Presa la ladra incubo delle profumerie

Giovane finisce ai domiciliari. Nascondeva la merce in un passeggino schermato per eludere i sistemi d’allarme
AVEZZANO. Arrestata ladra di profumi. Diversi i colpi messi a segno nei negozi di Avezzano. Per eludere i sistemi antitaccheggio nascondeva i flaconcini con le preziose essenze in un passeggino per bambini che era stato appositamente schermato. Nei guai è finita una ragazza di origine rumena residente a Napoli, di cui la polizia non ha fornito le generalità. La giovane è agli arresti domiciliari. Ora è caccia alla sua complice. Le indagini del commissariato sono partite dopo le denunce presentate dei responsabili di alcuni negozi che agli agenti hanno riferito di essere stati derubati. La giovane romena aveva preso di mira le profumerie della città sottraendo anche merce di valore. La ladra in azione è stata però immortalata dalle telecamere di sorveglianza a circuito chiuso presenti in alcuni dei punti vendita svaligiati. Immagini che hanno permesso agli uomini dell’anticrimine di identificare la responsabile dei furti.

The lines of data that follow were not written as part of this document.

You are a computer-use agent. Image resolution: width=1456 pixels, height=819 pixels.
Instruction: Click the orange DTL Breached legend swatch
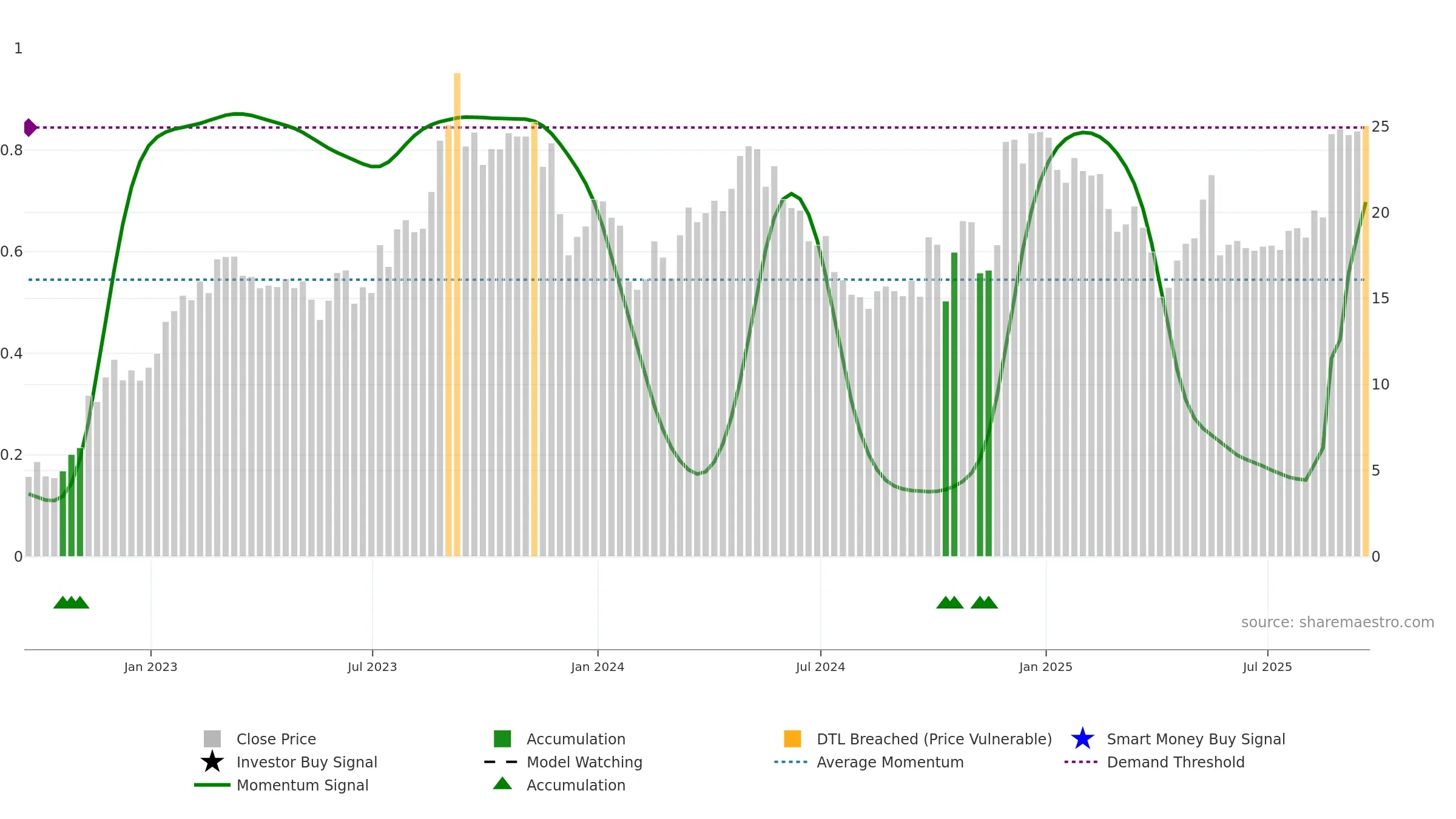792,738
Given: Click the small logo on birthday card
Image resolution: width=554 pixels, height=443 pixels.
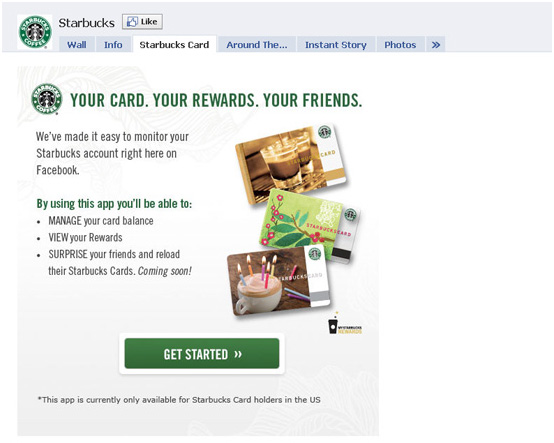Looking at the screenshot, I should tap(315, 254).
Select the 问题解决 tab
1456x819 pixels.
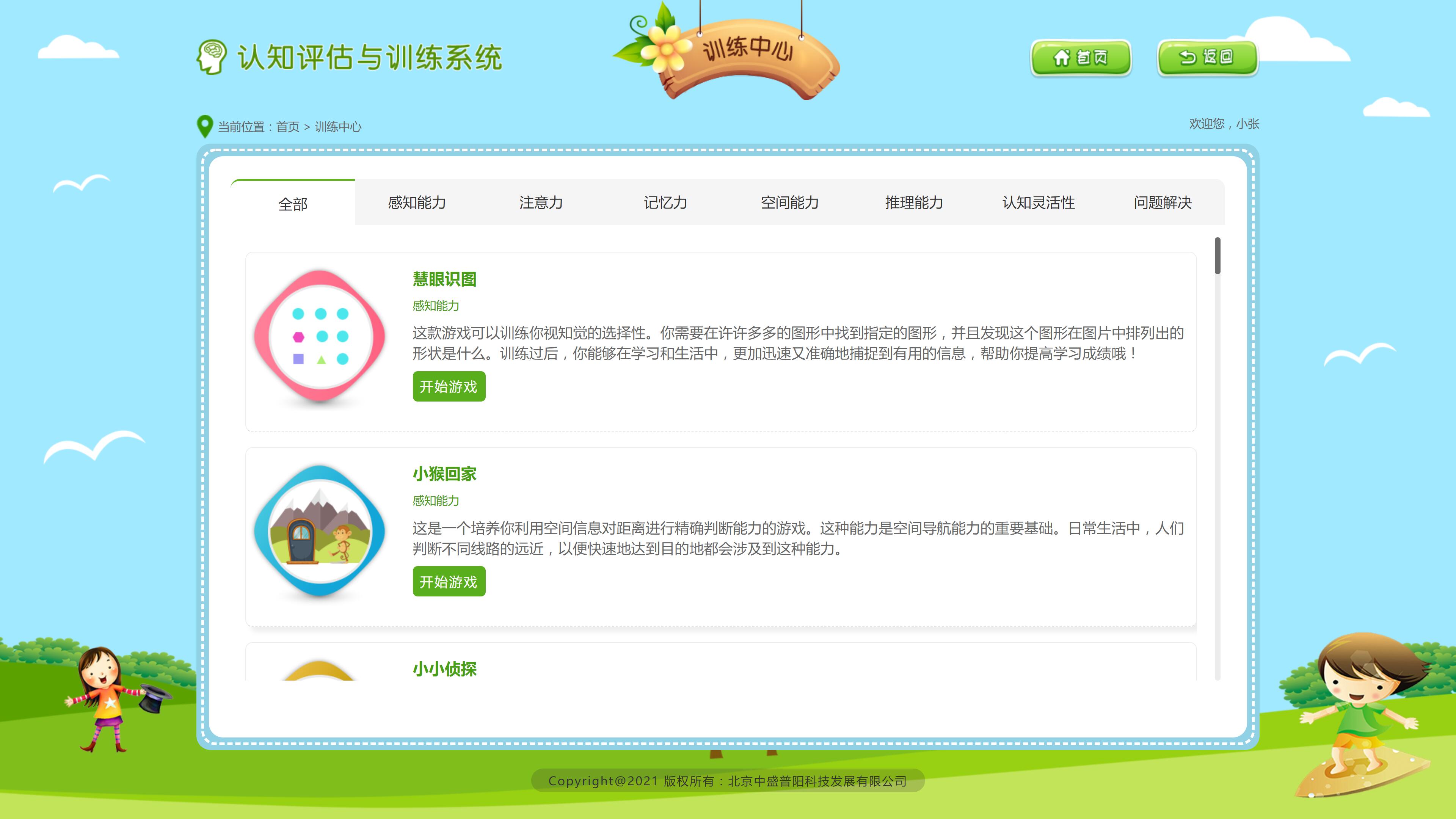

In particolare, le telecamere l’hanno ripresa mentre, con destrezza, rubava i profumi dagli scaffali per poi nasconderli all’interno di un passeggino occupato anche da una bambina. Il tutto nel giro di pochi secondi dopo aver abilmente distratto il personale addetto al reparto. Le immagini mostrano anche come la ladra fosse in compagnia di una complice alla quale si sta cercando di dare un nome. Come accertato dagli inquirenti, il passeggino era stato appositamente schermato per eludere il controllo dei sistemi antitaccheggio. Nel corso delle indagini gli investigatori sono riusciti a individuare modello e targa dell’auto utilizzata dalla ragazza per gli spostamenti. Mentre si aggirava per le vie del centro cittadino, forse alla ricerca di altre attività commerciali da colpire, i poliziotti l’hanno bloccata e perquisita. Nel bagagliaio c’era gran parte della merce rubata dai negozi e anche il passeggino “modificato” che è stato posto sotto sequestro. La giovane romena è finita agli arresti domiciliari con l’accusa di furto. Le indagini proseguono per individuare la connazionale che le ha fatto da spalla nei vari furti. (f.d.m.)